Aviette (Ave or Alla for short) was a different matter. Aviette was the pearl of the Rusanov family. Neither her father nor mother could remember a time when she'd caused them any distress or anxiety, apart from schoolgirl pranks, of course. She was beautiful, intelligent and energetic, with a good understanding of life and how to cope with it. There was no need to check up on her or worry about her. She'd never make a false step in anything, important or unimportant. The only grudge she bore her parents was the first name they had given her. “I don't like verbal trickery,” she'd say, “just call me Alla.” But on her passport it said quite clearly “Aviette Pavlovna.” Such a pretty name! The holidays were nearly over, on Wednesday she'd be flying in from Moscow. She'd be sure to come to the hospital first thing.

Names could be such a bother. Circumstances can change, but names remain forever. Now Lavrik had started resenting his name, too. It was all right for the moment, while he was still at school, nobody picked on him.
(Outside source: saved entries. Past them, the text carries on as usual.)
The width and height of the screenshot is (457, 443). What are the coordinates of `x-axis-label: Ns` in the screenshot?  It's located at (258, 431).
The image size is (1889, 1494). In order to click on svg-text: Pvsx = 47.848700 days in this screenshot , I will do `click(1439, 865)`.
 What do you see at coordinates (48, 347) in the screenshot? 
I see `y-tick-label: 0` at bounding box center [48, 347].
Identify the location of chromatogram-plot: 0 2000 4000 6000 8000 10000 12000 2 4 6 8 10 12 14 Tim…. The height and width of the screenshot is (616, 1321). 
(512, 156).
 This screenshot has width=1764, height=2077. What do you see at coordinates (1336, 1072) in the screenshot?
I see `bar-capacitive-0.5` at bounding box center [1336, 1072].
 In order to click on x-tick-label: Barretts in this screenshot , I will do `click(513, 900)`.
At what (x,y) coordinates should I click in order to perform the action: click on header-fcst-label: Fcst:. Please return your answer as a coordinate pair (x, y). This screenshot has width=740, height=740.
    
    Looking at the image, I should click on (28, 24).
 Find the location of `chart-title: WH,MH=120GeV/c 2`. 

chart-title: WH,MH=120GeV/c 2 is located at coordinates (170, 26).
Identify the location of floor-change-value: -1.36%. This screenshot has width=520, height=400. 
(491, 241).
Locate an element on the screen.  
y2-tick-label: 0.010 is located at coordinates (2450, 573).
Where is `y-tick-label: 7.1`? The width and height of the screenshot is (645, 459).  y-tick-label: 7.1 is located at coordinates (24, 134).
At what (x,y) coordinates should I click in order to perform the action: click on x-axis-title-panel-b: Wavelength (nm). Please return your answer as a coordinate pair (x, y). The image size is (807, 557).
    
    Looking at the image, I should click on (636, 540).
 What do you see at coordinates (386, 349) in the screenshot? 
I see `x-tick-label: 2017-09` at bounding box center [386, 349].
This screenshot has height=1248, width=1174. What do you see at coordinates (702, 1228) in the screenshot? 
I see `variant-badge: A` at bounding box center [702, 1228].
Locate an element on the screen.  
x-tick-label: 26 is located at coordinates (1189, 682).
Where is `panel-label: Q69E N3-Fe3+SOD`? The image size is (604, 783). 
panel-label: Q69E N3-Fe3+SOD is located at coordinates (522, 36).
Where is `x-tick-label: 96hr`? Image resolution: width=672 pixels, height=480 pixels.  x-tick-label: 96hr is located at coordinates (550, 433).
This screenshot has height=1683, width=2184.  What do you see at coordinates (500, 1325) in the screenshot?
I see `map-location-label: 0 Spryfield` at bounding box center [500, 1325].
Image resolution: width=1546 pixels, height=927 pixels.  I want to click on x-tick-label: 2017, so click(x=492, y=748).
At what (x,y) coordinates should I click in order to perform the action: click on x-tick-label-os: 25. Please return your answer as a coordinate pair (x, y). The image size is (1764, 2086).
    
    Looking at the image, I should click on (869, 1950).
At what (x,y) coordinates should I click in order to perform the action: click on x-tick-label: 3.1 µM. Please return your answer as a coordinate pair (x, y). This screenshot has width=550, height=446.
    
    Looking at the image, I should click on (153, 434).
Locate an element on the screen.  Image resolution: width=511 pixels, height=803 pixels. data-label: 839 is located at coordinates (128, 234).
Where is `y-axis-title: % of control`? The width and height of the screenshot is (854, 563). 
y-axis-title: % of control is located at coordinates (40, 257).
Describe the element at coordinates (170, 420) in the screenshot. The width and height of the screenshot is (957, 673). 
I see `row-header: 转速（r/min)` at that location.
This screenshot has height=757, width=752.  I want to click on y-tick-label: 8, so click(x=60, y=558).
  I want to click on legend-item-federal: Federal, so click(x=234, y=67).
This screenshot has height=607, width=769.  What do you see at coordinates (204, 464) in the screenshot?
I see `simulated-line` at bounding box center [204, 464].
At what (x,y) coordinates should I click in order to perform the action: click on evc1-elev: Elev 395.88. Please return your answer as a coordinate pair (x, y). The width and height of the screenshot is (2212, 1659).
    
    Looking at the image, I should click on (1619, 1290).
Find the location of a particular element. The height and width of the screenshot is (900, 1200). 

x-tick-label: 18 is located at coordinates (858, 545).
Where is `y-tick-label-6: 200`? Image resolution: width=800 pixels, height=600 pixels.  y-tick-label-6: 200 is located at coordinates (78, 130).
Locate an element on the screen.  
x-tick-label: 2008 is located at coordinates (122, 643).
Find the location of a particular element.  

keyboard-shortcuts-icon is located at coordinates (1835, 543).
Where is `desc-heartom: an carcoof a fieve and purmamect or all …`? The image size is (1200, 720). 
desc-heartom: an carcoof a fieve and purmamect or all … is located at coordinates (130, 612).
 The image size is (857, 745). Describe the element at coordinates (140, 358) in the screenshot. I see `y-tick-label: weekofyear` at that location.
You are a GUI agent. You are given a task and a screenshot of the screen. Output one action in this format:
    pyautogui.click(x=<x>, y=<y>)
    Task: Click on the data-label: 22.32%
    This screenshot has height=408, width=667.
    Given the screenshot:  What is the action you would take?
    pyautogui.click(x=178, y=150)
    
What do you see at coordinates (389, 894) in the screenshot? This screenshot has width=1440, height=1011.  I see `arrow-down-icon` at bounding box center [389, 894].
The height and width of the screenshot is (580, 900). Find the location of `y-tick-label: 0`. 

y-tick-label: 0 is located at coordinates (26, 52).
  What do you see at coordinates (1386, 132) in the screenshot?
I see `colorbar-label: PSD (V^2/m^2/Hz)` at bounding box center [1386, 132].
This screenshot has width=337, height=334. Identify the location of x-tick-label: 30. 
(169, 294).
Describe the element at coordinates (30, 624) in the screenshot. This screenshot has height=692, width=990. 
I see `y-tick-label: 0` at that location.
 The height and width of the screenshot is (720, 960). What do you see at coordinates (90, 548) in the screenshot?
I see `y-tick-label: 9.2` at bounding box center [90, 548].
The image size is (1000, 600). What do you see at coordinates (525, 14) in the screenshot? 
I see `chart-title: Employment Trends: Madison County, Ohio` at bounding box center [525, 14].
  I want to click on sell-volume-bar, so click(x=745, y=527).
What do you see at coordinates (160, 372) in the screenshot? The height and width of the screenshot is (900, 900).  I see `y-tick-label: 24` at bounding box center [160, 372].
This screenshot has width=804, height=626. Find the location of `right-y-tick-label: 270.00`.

But later this year he'd be getting his own passport, and what would it say on it? Lavrenti Pavlovich.
**
At the time his parents had done it on purpose. “Give him the same name as the minister,” they'd said, “Stalin's staunch brother-in-arms. Let him be like him in every way.” But for over a year now you had to be very careful about saying the words “Lavrenti Pavlovich” aloud. The one thing that would save Lavrik was that he was going to the military academy. His first two names wouldn't be used in the army.